Лора понимала, что выступление в клубе для мамы было сродни пению в вагонах пригородных электричек или жалобному подвыванию на церковных папертях, а потому поспешила ее разуверить:
— Мамочка! Макс шутит! Ты же знаешь, какой он шутник! Ну ты сама-то подумай, разве я могу петь в каком-то клубе! Да я и не знаю, где эти клубы находятся! Вот разрази меня гром!!

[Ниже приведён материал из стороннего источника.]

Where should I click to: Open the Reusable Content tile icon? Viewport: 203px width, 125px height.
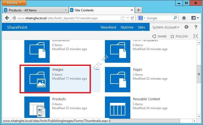tap(117, 107)

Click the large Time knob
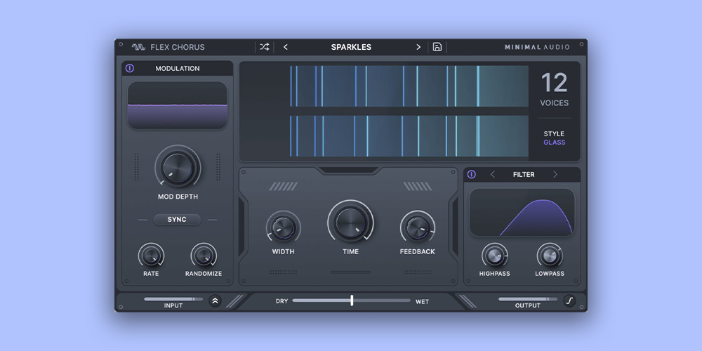(x=350, y=223)
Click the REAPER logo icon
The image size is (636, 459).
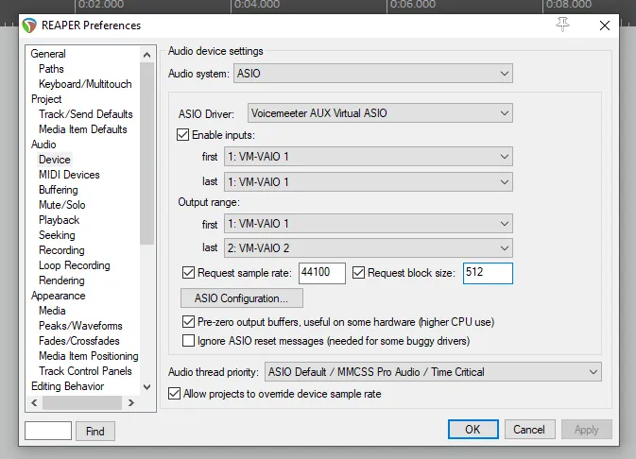point(29,26)
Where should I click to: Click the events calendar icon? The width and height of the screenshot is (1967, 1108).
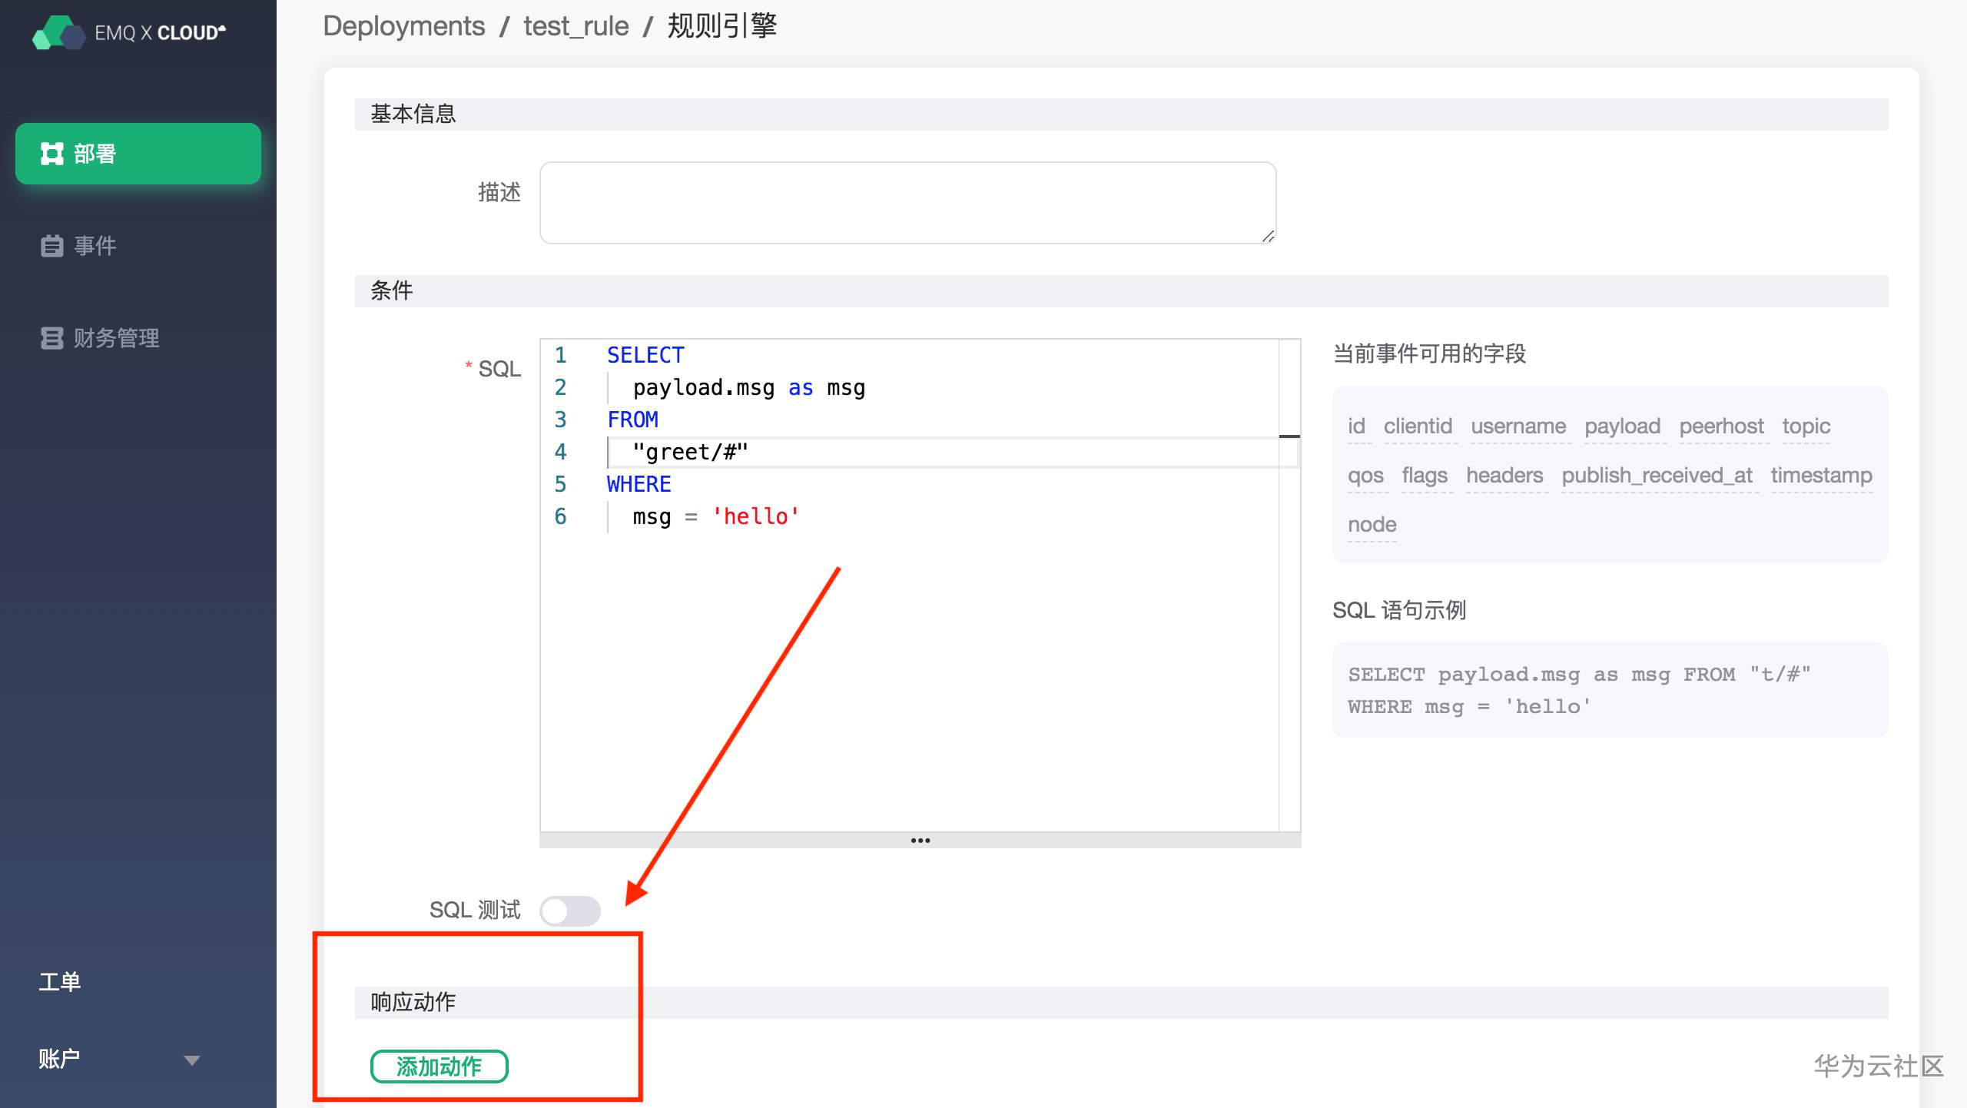click(51, 246)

Она обняла маму за шею и сделала Тахтаеву страшные глаза. Тот мгновенно как-то съежился и жалким, виноватым голосом произнес:
— Ну да… пошутил я… значит… неудачно как-то… Вы уж меня простите, Антонина Борисовна! Хотел разрядить обстановку, а получилось… неумно…
— Господи! Максим! Что вы со мной делаете! — заголосила Антонина Борисовна, и по ее синюшному лицу заструились обильные слезы. Лора вздохнула с некоторым облегчением. Слезы — это все же получше столбняка. От них человеку всегда делается как-то полегче.
Антонина Борисовна всхлипнула пару раз, вытерла лицо полой плаща и с большой надеждой обратилась к Тахтаеву:
— Максимушка! Я тебя прошу, хоть ты Лорочку убеди не бросать балет! Меня она не хочет слушать, а тебя послушает! Ты же вон какой красивый! Молодой! Умный! Ты же хочешь, чтобы твоя жена выступала на сцене Большого театра? Ведь хочешь?
Макс с Лорой одновременно вздрогнули и уставились друг на друга. Еще месяц назад эти слова не произвели бы на них никакого действия. Лора пропустила бы их мимо ушей, потому что всегда была убеждена: когда-нибудь, в каком-то необозримом и очень туманном будущем, она непременно станет женой Тахтаева. А Макс наверняка отделался бы какой-нибудь залихватской шуткой. Сейчас же они стояли друг против друга и понимали, что шутить на этот счет больше нельзя, что они ничего не знают о своей дальнейшей судьбе, которую никто и никогда за них решать уже не сможет.
— Тоня, оставь ты Максима в покое! — вступил в разговор Эдуард Николаевич. — Ерунду какую-то напридумывали с его мамашей!